Investing responsibly is no longer just a communications trend, a way to clear the conscience or enhance a corporate brand. Today, the practice is undertaken out of sincere societal commitments – driven by the expectations of those you work for and with, as well as growing awareness of the very real value of sustainable, green assets.
Appetite for these ‘ESG assets’, so-called for their environmental, social and governance credentials, has grown exponentially in recent years and has only accelerated during the Covid-19 pandemic.
As the financial sector will have to play a central role in the ecological transition – which can only be achieved through the proliferation of sustainable assets – its businesses need to invest with a long-term view and commit to shaping a more sustainable economic model.
In early 2020 global asset managers, including BlackRock, reaffirmed their intentions to do just that and prioritise sustainable investments. The move was encouraged by the world’s central banks, which are increasingly raising awareness of the financial instability inherent in climate and ecological risks.
A recent study* conducted by Mazars and OMFIF of 33 central banks and regulators revealed 70% of them consider climate change to be a major threat to global financial stability.
In France and the UK, major banks and insurance companies are set to undergo ‘stress tests’ to assess their resistance to the impact of climate change and the ecological transition (for example on fossil fuel investment.) Similar plans have been proposed in the US and Australia, among other countries.
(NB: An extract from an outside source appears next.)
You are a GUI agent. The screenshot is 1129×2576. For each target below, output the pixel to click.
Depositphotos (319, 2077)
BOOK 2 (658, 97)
The need for standardisation
If we want to achieve real change and ensure companies widely embrace the ESG goals, in particular for large companies that operate across several countries, there is a need for standardisation.
Although the standardisation of extra-financial information is business critical, organisations are being let down by a lack of consistency in ESG data and issues when accessing and using it.
Difficulties arise when defining, recognising and standardising the information because regulations differ from one country to another, while the sheer number of organisations involved in evaluation and scoring has blurred the lines on what range of data should be assessed. What’s more, the data can be expensive to produce and be of poor quality and, therefore, cannot be used for comparison purposes.
Role of audit firms
In this fog, audit and consultancy firms should play a role: building on their core competencies to prepare businesses and support them – in particular – in the creation and use of ESG standards. To create shared reference points, and make them globally and officially recognised, we must explore three main questions:
- How should we measure the green, socially responsible performance of an organisation?
- What are the key indicators of ESG success? What does good and great look like?
- Which certifications should be implemented to guarantee sufficient contribution to the ecological transition?
The financial sector has a clear responsibility to treat these questions as a matter of urgency because the current lack of reliable, comparable data acts as a barrier to advancing climate change resolution: investors struggle to identify where and what they should support because they find it hard to assess the adequacy of the issuer’s strategy to meet financial and ESG objectives.
Policy makers, regulators and supranational organisations, including the European Union, have an important part to play and need to work together to agree on the necessary reliability of the information and ensure it is of the same consistency and quality as financial data.
The standardisation of extra-financial data will constitute a great leap forward in its value to investors, businesses and others. It is, quite rightly, seen as ‘green gold’ waiting to be mined for the good of the ecological transition.